Why am I seeing two WRITE requests at the same offset from a single call to WriteFile?

Raymond Chen

A customer was doing a little performance analysis and found an oddity: A single non-extending write request at the application layer was turning into two write requests at the I/O layer, both at the same offset:

Op File Offset Length Flags Priority Status
IRP_MJ_WRITE test.txt 69,632 61,440 Non-cached, Write Through Normal SUCCESS
IRP_MJ_WRITE test.txt 69,632 61,440 Non-cached, Write Through
Paging, Synchronous Paging

Friend-of-the-blog Malcolm Smith observed that the first write is non-cached. One possibility is that the first write is a flush of previously-dirty data due to a cached write or a writable memory-mapped view.

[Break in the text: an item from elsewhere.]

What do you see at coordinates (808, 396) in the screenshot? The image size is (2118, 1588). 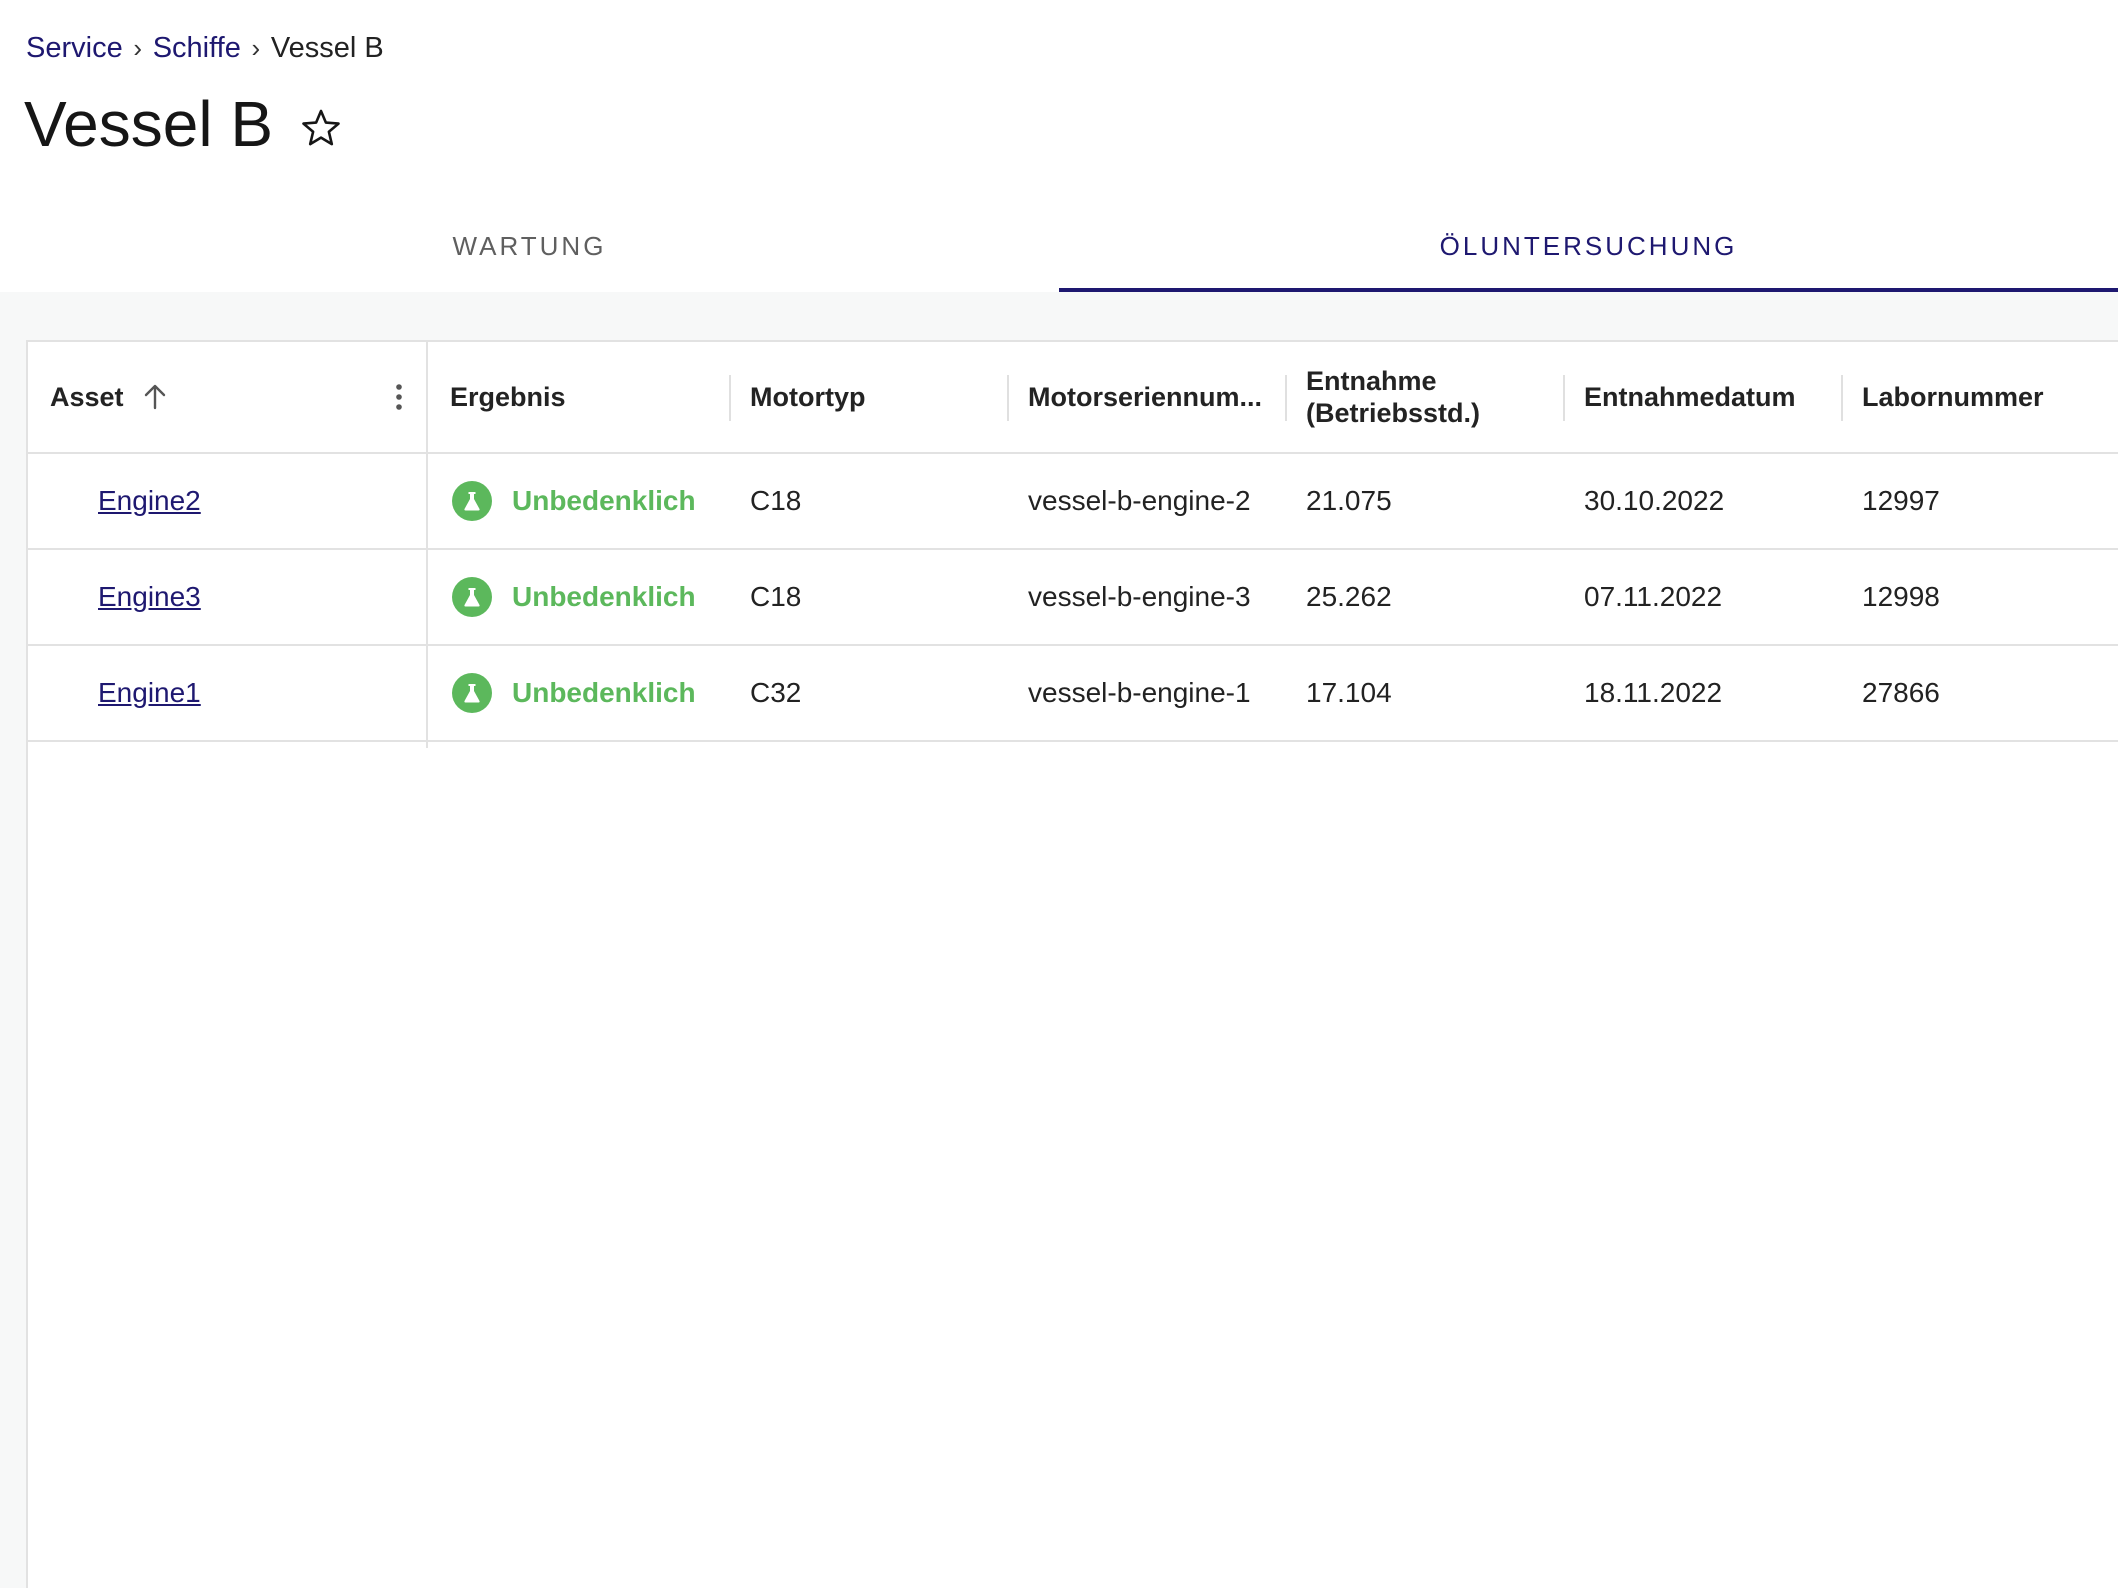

The system then follows up with the second write, which is triggered by the application-level write.

However, if nobody else is writing to the file at the time the test is being run, then that scenario is ruled out.

Another possibility is that the file is compressed. In that case, the application-level write goes into the system cache, and then is flushed. This looks like two write operations from the file system’s point of view, which is what the log is watching. But really, only one write is issued to the physical drive.

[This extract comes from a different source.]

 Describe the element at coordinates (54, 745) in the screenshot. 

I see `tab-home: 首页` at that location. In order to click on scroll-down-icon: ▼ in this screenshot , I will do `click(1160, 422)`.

The customer confirmed that they are writing to a compressed file.

Malcolm explained that NTFS compression is rather expensive.

The idea behind NTFS compression is that the file is broken up into 64KB chunks, with each chunk compressed separately,¹ and each chunk is managed independently.

This means that a simple write operation that isn’t a full chunk explodes into a sequence of operations:

  • Read the enclosing chunk
  • Decompress the enclosing chunk
  • Update the uncompressed chunk to incorporate the newly-written data
  • Compress the modified chunk
  • Find space on the disk for the modified chunk
  • Write the modified chunk to disk
  • Release the space that the old chunk occupied

One consequence of this is that compressed files are pathologically fragmented. The location of each chunk is unlikely to be correlated with the location of any other chunk in the file, especially after a bunch of updating write operations have occurred. Every compressed chunk winds up stored in a random location on the disk.

Furthermore, all this activity entails a lot of updates to the NTFS metadata, which is not just additional work, but it creates additional synchronization bottlenecks. In particular, a write to a compressed file cannot overlap with another write or read to that file, since the write has the metadata lock. For a non-compressed file, non-extending writes can coexist with reads and other non-extending writes, since none of these operations update file location metadata. They’re just writing to the sectors that hold the data.

NTFS compression can be used to reduce disk space requirements, but it is not well-suited to data that is constantly being modified. And if you’re studying performance issues, compressed files are going to show up as a bottleneck.

The customer thanked Malcolm for his assistance, and noted that they were doing their performance analysis on their development system, not a production system, and that explains the unexpected presence of file compression.

Bonus reading: The Alpha AXP, epilogue: A correction about file system compression on the Alpha AXP.

¹ Or at least, you hope that the chunk can be compressed. If you’re unlucky, the chunks won’t compress, and you went to all this extra effort and got nothing for it.